Alternatively, identification of all overlapping features within, say, 5 kbp can be achieved by setting maxgap=5000 and output="overlapping" in annotatePeakInBatch. This will report each overlapping feature in a separate entry of the returned GRanges object, i.e., each input region may have multiple output values. In contrast, detailRanges will report all overlapping features for a region as a single string, i.e., each input region has one output value. Which is preferable depends on the purpose of the annotation – the detailRanges output is more convenient for direct annotation of a DB list, while the annotatePeakInBatch output contains more information and is more convenient for further manipulation.
Reporting gene-based results. Another approach to annotation is to flip the problem around, such that DB statistics are reported directly for features of interest like genes. This is more convenient when the DB analysis needs to be integrated with, e.g., DE analyses of matching RNA-seq data. In the code below, promoter coordinates are obtained by running detailRanges without specifying any regions. All windows overlapping each promoter are defined as a cluster, and DB statistics are computed as previously described for each cluster/promoter. This directly yields DB results for annotated features, along with some NA values representing promoters that have no overlapping windows (these are filtered out in the code below for demonstration purposes).
anno.ranges <- detailRanges ( orgdb= org.Mm.eg.db, txdb= TxDb.Mmusculus.UCSC.mm10.knownGene) promoters <- anno.ranges[anno.ranges$exon==0L] olap <- findOverlaps (promoters, rowRanges (filtered.data)) tabprom <- combineOverlaps (olap, res$table) head ( data.frame ( Gene= promoters$symbol, tabprom)[! is.na (tabprom$PValue),])
## Gene nWindows logFC.up logFC.down PValue FDR
## 6 Ldlrap1 19 11 0 0.224741404877 0.2707231899
## 7 Mdn1 29 12 11 0.000004447727 0.0001346831
## 8 Pydc3 8 0 6 0.051183399851 0.0781862855
## 9 Wfdc17 6 0 6 0.000069604922 0.0008739367
## 10 Mfap1b 19 1 10 0.107116609335 0.1441133306
## 13 Gm15772 30 12 7 0.085543435687 0.1193045223
Note that this strategy is distinct from counting reads across promoters. Using promoter-level counts would not provide enough spatial resolution to detect sharp binding events that only occur in a subinterval of the promoter. In particular, detection may be compromised by non-specific background or the presence of multiple opposing DB events in the same promoter. Combining window-level statistics is preferable as resolution is maintained for optimal performance.
Visualizing DB results
Overview. Here, the Gviz package is used to visualize read coverage across the data set at regions of interest. Coverage in each BAM file will be represented by a single track. Several additional tracks will also be included in each plot. One is the genome axis track, to display the genomic coordinates across the plotted region. The other is the annotation track containing gene models, with gene IDs replaced by symbols (where possible) for easier reading.

■ **Data shown**:
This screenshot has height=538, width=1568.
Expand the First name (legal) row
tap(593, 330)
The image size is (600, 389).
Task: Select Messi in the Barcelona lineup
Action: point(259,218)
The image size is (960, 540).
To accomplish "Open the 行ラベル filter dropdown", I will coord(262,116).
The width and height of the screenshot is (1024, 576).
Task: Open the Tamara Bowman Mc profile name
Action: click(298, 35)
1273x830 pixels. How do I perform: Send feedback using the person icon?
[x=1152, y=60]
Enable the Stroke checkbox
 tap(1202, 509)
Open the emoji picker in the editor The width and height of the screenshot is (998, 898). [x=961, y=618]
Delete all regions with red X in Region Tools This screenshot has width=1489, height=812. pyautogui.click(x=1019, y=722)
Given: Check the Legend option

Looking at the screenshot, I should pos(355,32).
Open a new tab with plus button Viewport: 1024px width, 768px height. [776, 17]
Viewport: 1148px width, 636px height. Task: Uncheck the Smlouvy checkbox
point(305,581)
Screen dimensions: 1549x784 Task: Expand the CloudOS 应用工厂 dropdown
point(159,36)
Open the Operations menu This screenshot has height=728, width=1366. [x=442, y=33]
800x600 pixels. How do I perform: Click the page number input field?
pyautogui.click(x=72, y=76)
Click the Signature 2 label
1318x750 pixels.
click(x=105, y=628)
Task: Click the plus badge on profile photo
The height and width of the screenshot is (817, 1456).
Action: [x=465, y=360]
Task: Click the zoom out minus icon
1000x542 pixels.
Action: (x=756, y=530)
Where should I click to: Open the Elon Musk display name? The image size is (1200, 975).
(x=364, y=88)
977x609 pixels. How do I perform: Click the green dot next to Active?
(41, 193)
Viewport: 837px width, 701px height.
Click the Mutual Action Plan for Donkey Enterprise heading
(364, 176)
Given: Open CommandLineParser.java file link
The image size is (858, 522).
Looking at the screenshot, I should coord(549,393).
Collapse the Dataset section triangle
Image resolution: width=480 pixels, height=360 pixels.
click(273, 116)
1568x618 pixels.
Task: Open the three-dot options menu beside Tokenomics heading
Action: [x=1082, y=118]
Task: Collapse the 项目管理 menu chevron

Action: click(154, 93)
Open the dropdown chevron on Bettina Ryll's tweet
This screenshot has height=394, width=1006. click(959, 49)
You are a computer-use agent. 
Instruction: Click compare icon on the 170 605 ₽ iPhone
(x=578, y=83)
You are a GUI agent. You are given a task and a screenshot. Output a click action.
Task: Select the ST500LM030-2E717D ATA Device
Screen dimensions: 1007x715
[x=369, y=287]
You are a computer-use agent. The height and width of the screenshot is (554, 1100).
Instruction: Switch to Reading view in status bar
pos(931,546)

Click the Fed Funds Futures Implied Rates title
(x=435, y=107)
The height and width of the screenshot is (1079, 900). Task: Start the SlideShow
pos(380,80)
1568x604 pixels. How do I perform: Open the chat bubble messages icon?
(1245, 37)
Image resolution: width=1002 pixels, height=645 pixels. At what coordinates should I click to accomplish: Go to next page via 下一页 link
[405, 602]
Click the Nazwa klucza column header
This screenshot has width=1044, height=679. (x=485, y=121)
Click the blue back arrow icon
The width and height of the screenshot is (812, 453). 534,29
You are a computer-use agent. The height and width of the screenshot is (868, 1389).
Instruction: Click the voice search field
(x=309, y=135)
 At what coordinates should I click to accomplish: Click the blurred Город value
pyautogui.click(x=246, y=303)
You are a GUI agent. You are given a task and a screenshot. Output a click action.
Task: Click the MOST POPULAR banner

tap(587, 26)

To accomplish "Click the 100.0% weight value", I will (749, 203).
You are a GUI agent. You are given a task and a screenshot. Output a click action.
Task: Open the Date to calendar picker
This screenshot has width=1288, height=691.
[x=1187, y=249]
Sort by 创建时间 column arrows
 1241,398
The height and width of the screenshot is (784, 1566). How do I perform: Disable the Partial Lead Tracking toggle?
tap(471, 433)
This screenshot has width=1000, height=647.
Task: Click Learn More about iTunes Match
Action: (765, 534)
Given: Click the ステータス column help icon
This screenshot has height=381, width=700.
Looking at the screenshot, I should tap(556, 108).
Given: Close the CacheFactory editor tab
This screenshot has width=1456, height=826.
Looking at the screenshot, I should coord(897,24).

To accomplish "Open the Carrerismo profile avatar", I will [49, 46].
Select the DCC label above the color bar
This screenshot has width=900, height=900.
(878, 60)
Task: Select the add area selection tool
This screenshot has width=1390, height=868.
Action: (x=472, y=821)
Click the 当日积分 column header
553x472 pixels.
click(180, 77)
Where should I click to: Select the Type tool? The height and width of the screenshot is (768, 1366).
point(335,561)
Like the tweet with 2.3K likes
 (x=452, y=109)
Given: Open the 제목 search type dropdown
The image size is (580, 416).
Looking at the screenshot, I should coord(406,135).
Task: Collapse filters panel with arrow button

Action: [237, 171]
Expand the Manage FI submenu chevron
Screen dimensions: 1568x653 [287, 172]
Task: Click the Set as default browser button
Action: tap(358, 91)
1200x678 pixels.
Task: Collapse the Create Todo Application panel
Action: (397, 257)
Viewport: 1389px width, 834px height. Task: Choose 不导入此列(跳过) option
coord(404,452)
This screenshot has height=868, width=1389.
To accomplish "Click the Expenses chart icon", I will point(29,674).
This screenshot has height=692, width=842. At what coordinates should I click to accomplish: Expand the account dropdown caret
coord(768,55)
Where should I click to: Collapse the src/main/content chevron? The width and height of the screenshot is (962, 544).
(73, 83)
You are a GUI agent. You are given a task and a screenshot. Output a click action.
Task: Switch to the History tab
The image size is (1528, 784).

■ **Work task 1**: In the page excerpt, which output is described as more convenient for direct annotation of a DB list?
■ **Work task 2**: Copy the stretch of the page excerpt from "anno.ranges <- detailRanges" through "tabprom)[! is.na (tabprom$PValue),])".

■ **Exercise response 1**: The detailRanges output.

■ **Exercise response 2**:
anno.ranges <- detailRanges ( orgdb= org.Mm.eg.db, txdb= TxDb.Mmusculus.UCSC.mm10.knownGene) promoters <- anno.ranges[anno.ranges$exon==0L] olap <- findOverlaps (promoters, rowRanges (filtered.data)) tabprom <- combineOverlaps (olap, res$table) head ( data.frame ( Gene= promoters$symbol, tabprom)[! is.na (tabprom$PValue),])